Small Things

This week is Invisible Illness Awareness Week. My invisible illness has been smacking me around a bit, so I'm only today getting around to writing a post for it.

Oreo enjoying some sunshine and grass
Oreo (for new comers, Oreo is my 15 pound Shih Tzu/Lhasa Apso caretaker, companion, comforter, comedian, and partner in crime) was the inspiration for this post. At the moment we're staying with a friend until we move into our new place. Oreo is in the living room peering out the window and barking randomly while I'm in the bedroom nursing a migraine. Having a window he can see out of is a novelty for him, thus the barking. Usually he snuggles with me when I have headaches. He's a small thing and got me thinking about small things in a broader sense.

One of the popular tools to explain invisible, chronic illness is the Spoon Theory by Christine Miserandino. I encourage people to read the essay when they have a chance but in summary, it's a way of demonstrating how little things add up over the course of a day, a week, a month to sap the energy and wellness of many people with chronic illness, especially illness that causes fatigue. Another analogy I like is lightweight backpacking. Individual items may not seem like they take up a lot of space or weigh a lot, but the full combination can be a lot to deal with.

The small things that so many "normal" people take for granted can have big effects on us. Here are some of the small things that I used to take for granted:
- Showering. It's now something that requires me to rest for at least 15 or 20 minutes afterwards even though I use a shower chair, have very short hair, and use 2-in-1 shampoo/conditioner all in an effort to make it as efficient as possible.
- Washing dishes. Standing for extended periods often makes my lower back spasm and my neck knot up and seems to drain me of energy pretty quickly. Reynaud's disease interferes with the blood flow to my hands, fingers, feet and toes making water that is too hot or too cold physically painful. It can also make holding a cup with hot or cold beverage in it painful. Cup cozies are my new best friends.
- Doing laundry. Picking up and carrying a hamper makes my head pound and my back grumpy.
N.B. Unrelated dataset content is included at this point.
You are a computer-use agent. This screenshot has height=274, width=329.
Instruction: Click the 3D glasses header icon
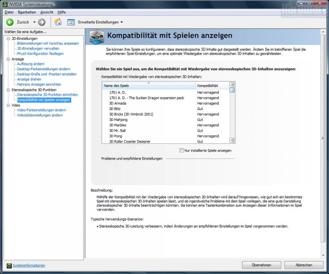tap(97, 37)
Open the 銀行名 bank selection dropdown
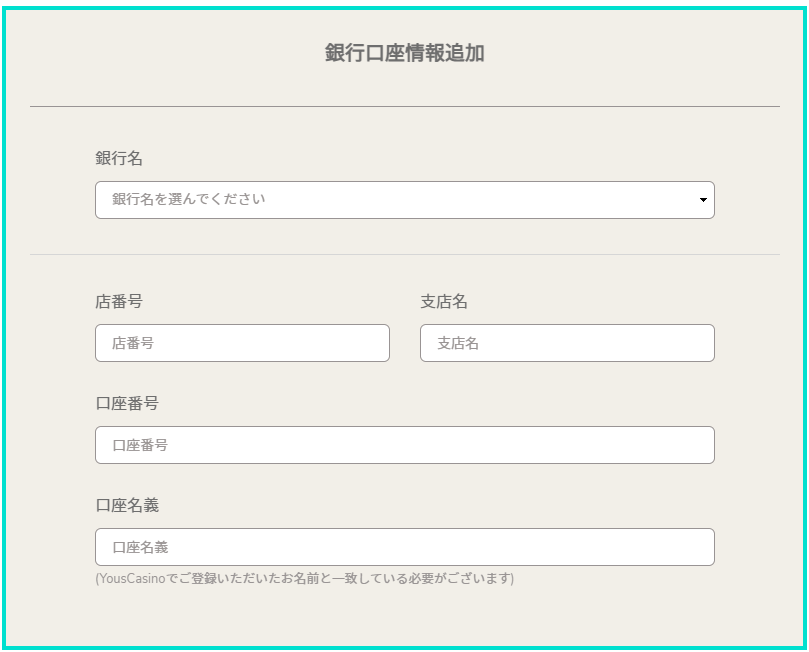Image resolution: width=809 pixels, height=652 pixels. 404,200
Not being able to see the floor messes with my balance in a big way. Folding clothes is sometimes painful if my arthritis is flaring or I have migraine-related pain and stiffness in my neck.
- Shopping. The long walk around the store is tiring. The lighting and noise and motion is almost too much to deal with sometimes. Trying to remember what I need, even with a list is a challenge. Making a decision on which item to purchase can sometimes seem overwhelming.
- Watching TV. A migraine can sometimes make TV absolute torture. Days when my brain is foggy just makes it surreal and confusing.

But in the same way that little things can add up to make me feel worse, they can also add up to make me feel a bit better.
- Oreo is a little thing who can almost always make me smile, if only for a little bit.
- Hugs or commiseration or understanding from friends and family.
- A good book.
- Silly things on the internet
- Sweet, thoughtful things from my husband like a candy I particularly like or special snuggles.
- Meditation.
- Gentle stretching or yoga that helps keep me moving and helps with some pain.
- Satisfaction with small victories like showering or doing the dishes.
- Creature comfort things like a favorite body oil or a comfy hoody or a nice skein of yarn or wonderful fiber to spin.